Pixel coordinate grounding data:
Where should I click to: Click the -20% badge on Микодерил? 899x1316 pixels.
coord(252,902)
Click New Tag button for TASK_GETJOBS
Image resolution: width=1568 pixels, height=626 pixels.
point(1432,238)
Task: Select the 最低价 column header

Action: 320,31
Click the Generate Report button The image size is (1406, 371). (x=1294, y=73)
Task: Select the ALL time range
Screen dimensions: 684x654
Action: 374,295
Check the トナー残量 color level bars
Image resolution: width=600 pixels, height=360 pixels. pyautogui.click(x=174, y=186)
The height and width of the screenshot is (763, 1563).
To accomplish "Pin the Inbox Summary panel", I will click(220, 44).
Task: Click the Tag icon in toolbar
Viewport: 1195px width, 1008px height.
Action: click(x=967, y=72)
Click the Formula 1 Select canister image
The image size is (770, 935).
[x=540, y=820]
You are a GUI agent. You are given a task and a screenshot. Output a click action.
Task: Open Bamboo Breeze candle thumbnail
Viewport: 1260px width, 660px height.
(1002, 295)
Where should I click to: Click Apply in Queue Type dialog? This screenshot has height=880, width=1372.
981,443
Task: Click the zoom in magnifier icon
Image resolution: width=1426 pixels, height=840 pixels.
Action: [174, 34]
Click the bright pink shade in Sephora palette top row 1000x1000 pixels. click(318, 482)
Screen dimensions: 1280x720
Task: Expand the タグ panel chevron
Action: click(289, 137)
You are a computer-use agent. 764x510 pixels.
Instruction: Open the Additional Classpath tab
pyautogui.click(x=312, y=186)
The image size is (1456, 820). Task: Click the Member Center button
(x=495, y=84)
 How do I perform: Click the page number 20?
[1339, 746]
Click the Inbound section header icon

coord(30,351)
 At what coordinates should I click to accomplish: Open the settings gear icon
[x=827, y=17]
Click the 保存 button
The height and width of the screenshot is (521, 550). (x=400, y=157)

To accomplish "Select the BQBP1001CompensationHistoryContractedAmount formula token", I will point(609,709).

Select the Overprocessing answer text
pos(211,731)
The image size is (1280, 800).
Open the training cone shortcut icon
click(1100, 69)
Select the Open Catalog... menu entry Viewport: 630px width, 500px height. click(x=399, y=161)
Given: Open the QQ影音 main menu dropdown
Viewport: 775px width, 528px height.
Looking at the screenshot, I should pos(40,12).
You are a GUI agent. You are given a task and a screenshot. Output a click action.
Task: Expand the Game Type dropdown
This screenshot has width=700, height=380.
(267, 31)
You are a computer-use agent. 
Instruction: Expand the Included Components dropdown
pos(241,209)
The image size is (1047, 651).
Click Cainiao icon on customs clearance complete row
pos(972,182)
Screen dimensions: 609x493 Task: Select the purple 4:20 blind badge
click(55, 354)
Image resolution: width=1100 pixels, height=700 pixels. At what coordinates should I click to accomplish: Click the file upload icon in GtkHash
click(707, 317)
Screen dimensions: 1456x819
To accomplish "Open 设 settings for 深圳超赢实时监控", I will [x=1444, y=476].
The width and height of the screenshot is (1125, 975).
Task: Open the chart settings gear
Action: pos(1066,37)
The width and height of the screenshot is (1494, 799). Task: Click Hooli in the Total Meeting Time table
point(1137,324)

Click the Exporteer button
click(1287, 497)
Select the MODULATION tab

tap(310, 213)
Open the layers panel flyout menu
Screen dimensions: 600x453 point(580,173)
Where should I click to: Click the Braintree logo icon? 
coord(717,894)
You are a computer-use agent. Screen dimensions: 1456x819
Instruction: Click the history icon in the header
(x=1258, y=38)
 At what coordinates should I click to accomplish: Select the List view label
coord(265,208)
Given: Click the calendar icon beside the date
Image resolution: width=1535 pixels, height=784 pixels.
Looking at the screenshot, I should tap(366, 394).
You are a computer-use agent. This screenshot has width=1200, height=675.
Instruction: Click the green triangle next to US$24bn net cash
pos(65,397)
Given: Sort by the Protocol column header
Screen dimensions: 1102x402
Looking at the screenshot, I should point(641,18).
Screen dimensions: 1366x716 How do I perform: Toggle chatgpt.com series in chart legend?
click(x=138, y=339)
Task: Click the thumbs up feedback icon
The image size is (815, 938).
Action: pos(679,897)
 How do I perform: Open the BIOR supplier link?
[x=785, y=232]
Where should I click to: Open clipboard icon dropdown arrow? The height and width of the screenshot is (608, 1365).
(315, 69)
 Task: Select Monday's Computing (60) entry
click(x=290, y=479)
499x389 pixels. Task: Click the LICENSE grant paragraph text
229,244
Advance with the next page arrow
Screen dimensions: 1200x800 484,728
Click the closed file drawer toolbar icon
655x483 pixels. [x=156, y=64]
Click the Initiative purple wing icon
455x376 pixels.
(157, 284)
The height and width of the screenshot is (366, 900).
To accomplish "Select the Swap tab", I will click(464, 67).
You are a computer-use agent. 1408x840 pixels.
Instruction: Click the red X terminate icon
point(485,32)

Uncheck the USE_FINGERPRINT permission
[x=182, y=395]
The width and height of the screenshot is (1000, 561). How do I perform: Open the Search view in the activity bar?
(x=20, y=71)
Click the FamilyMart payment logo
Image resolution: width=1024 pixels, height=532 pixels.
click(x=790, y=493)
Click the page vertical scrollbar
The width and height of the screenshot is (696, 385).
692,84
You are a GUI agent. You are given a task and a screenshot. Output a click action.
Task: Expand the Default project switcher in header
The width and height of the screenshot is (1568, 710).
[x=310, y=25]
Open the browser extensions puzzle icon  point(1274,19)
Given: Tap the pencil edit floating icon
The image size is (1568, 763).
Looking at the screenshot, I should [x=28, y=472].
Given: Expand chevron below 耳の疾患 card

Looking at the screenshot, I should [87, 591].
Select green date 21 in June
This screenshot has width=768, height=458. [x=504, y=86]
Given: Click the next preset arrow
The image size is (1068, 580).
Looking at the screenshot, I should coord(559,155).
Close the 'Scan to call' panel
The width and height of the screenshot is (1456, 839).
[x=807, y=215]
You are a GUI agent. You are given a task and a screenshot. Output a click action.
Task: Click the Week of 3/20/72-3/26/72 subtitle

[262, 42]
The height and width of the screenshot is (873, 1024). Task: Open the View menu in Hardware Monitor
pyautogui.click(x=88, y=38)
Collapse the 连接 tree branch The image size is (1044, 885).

Task statement –
Only the lines from the start of the data to the line holding "You are a computer-use agent. 764x510 pixels." are wanted; return them exactly, both ends included.

Written response –
Where should I click to: Click the -20% badge on Микодерил? 899x1316 pixels.
coord(252,902)
Click New Tag button for TASK_GETJOBS
Image resolution: width=1568 pixels, height=626 pixels.
point(1432,238)
Task: Select the 最低价 column header

Action: 320,31
Click the Generate Report button The image size is (1406, 371). (x=1294, y=73)
Task: Select the ALL time range
Screen dimensions: 684x654
Action: 374,295
Check the トナー残量 color level bars
Image resolution: width=600 pixels, height=360 pixels. pyautogui.click(x=174, y=186)
The height and width of the screenshot is (763, 1563).
To accomplish "Pin the Inbox Summary panel", I will click(220, 44).
Task: Click the Tag icon in toolbar
Viewport: 1195px width, 1008px height.
Action: click(x=967, y=72)
Click the Formula 1 Select canister image
The image size is (770, 935).
[x=540, y=820]
You are a GUI agent. You are given a task and a screenshot. Output a click action.
Task: Open Bamboo Breeze candle thumbnail
Viewport: 1260px width, 660px height.
(1002, 295)
Where should I click to: Click Apply in Queue Type dialog? This screenshot has height=880, width=1372.
981,443
Task: Click the zoom in magnifier icon
Image resolution: width=1426 pixels, height=840 pixels.
Action: [174, 34]
Click the bright pink shade in Sephora palette top row 1000x1000 pixels. click(318, 482)
Screen dimensions: 1280x720
Task: Expand the タグ panel chevron
Action: click(289, 137)
You are a computer-use agent. 764x510 pixels.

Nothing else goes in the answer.